Open raveslave opened 4 years ago
Hi @raveslave ,
Thanks for sharing this idea. It's really interesting and looks really cool.
I have a few doubts though about the usability as it seems rather complicated to develop or even to use.
Though it seems hard to provide this, we will still take a look at it as this definitely goes in the direction we are aiming: importing / generating DocTypes from OCR.
For reference, we're currently more invested in a text based import using simple regular expressions or text processing libraries: https://appliedmachinelearning.blog/2018/06/30/performing-ocr-by-running-parallel-instances-of-tesseract-4-0-python/
We can keep this open to discuss further if you want to.
pls see comments:
true, but the idea is not to rely on the rectangle position, rather have a template to teach the OCR tool to look for that same string. If it fails on a mandatory one, script should notify that manual attention is needed.

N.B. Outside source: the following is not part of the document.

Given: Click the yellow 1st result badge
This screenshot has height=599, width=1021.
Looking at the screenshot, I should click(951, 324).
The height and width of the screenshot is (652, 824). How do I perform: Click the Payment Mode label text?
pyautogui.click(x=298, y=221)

My idea is that you only do this mapping once per supplier. disregaring ocr, most invoices will be PDF, so in that case, same principle would apply, but easier to implement.
true, but most of the time, the thing you're after is the date & invoice-no to allow populating the bare minimum (mandatory fields) and later matching it to a PO
re: tesseract
cool tech, have you tried it on a pile of random invoices?

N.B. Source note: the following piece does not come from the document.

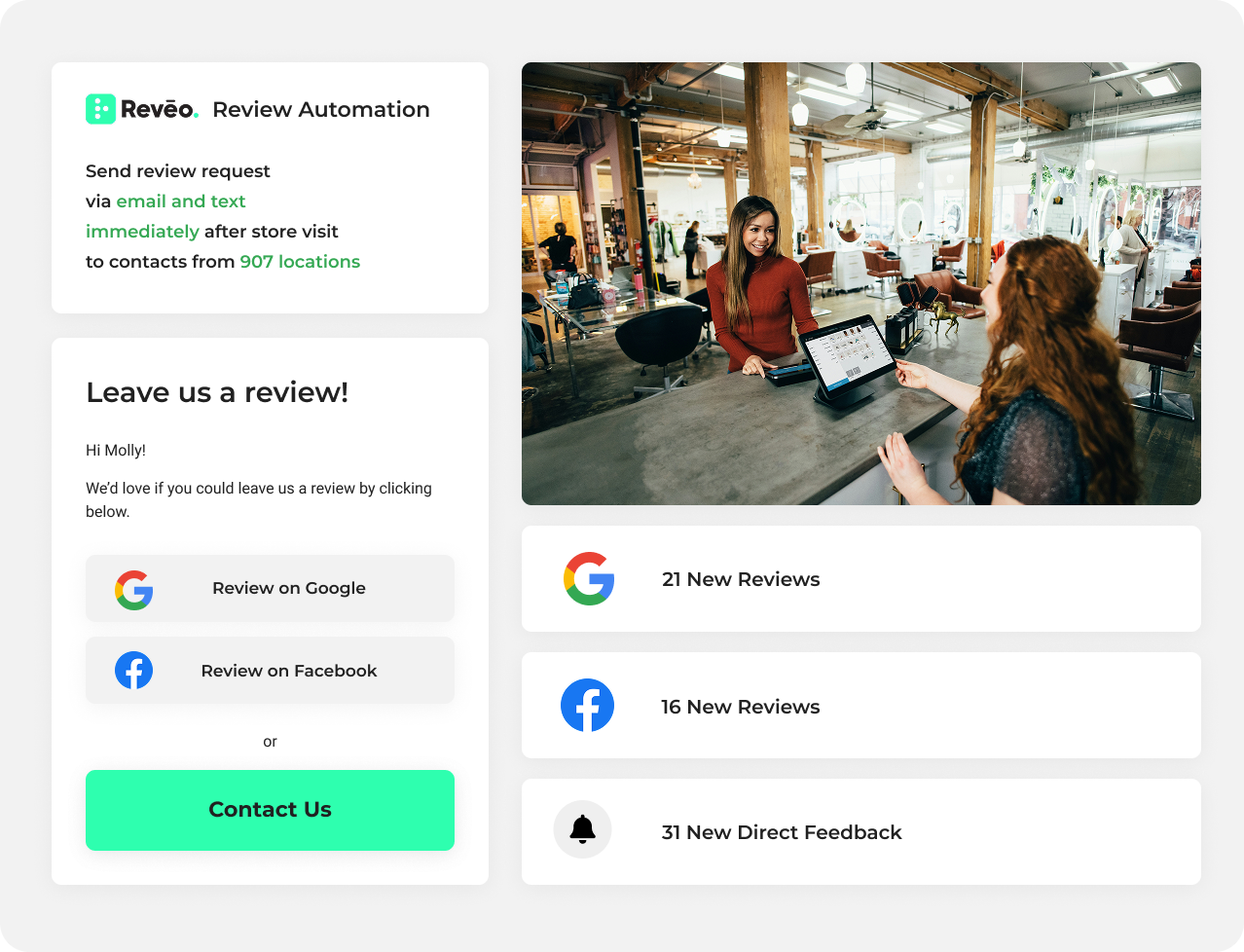Click the Facebook icon in the Review on Facebook button

click(133, 671)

curious how it works and if there are ways to get parameterized data back from it.
This issue has been automatically marked as stale because it has not had recent activity. It will be closed if no further activity occurs. Thank you for your contributions.
anyone been looking into this lately?
Hello,
I am currently looking for something like this to use with ERPNext. Converting scanned or email-received PDF purchase invoices to text (or even json) and with the needed data automatically creating a purchase invoice in ERPNext. Only with added functionality for uploading the PDF files from the email and attaching them (or link) to the relevant purchase invoice. I'm not a programmer... I'm on the financial side.. There are commercial solutions available for this functionality which means it is possible to create.
anyone been looking into this lately?
Hi @raveslave, unfortunately, we did not find the time to look any further into this.
just checking in, anyone willing to co-sponsor?
I need to extract key value pairs from PDF tables
@raveslave I need to extract key value pairs from PDF tables
Any progress with this on ERPNext
wouldn't it be cool to offer this feature. basically allow to draw an overlay that helps find key, value that can then be mapped to the relevant document type -> field in erpnext!